Exercise description: Copy every line from the one that holds "Click the orders value 8 969 976" to the end of the records below, exactly and with nothing else, but without any pictures.

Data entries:
++++

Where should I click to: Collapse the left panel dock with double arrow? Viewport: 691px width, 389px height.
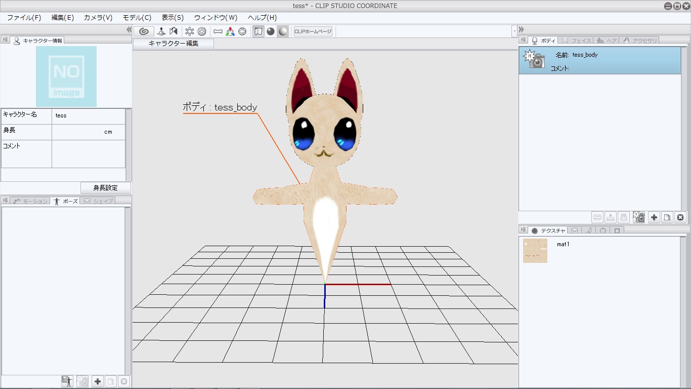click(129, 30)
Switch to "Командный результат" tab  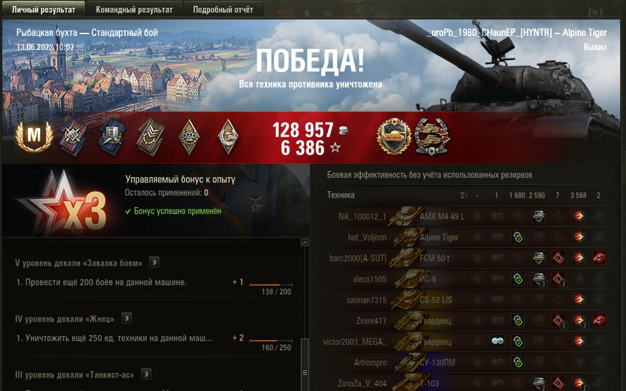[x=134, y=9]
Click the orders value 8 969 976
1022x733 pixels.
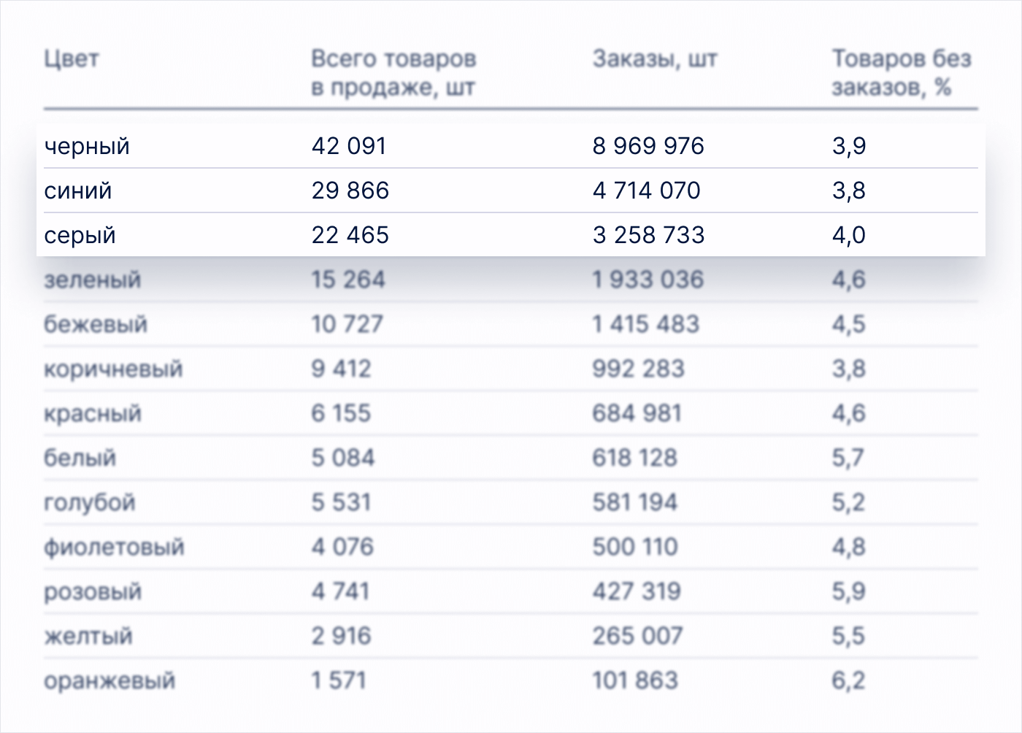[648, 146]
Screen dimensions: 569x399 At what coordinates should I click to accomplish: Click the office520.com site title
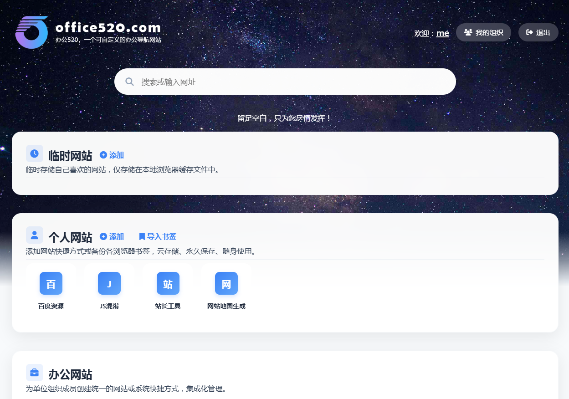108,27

++++

Completed task:
Click the orders value 8 969 976
1022x733 pixels.
[648, 146]
Screen dimensions: 569x399 At what coordinates should I click to accomplish: Click the office520.com site title
108,27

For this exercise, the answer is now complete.